#### EXERCISE DIRECTIONS:
Set down each line from the line holding "The height and" to the last line of the entries below, exactly, with both ends included and without pictures.

□ □ □ □

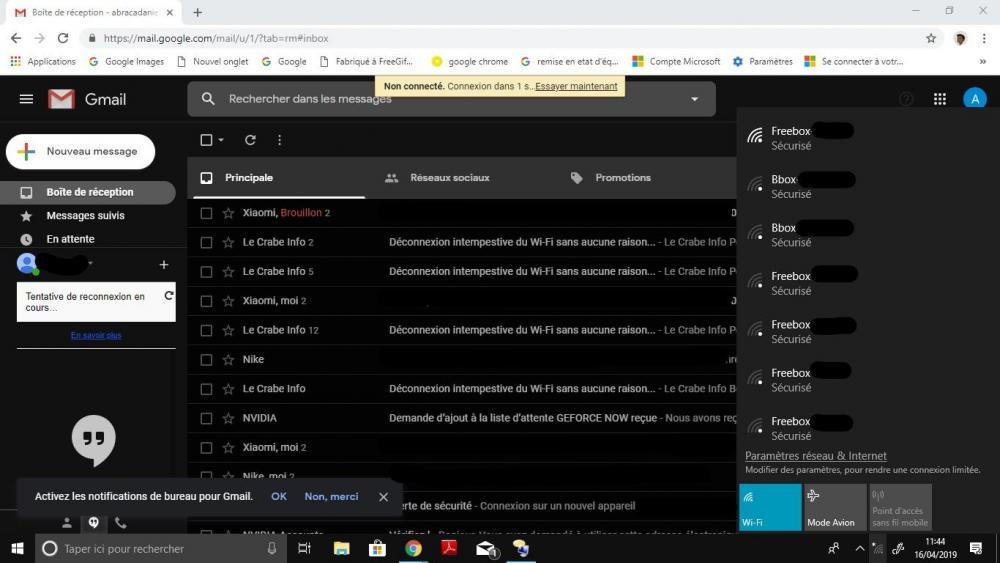Switch to the Promotions tab
1000x563 pixels.
click(622, 178)
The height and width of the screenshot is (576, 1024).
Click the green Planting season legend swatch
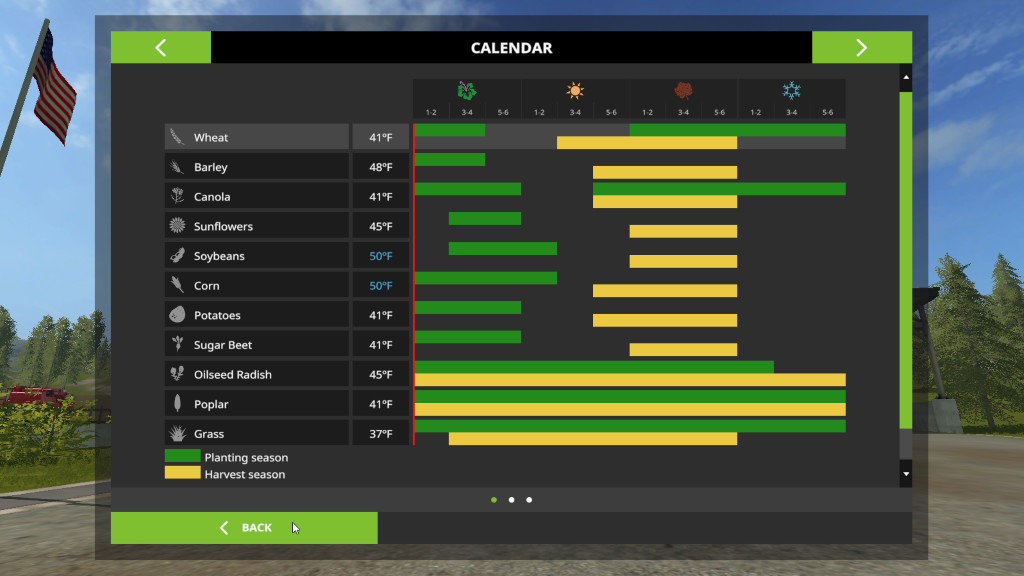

□ □ □ □

#### RESULT:
The height and width of the screenshot is (576, 1024).
Click the green Planting season legend swatch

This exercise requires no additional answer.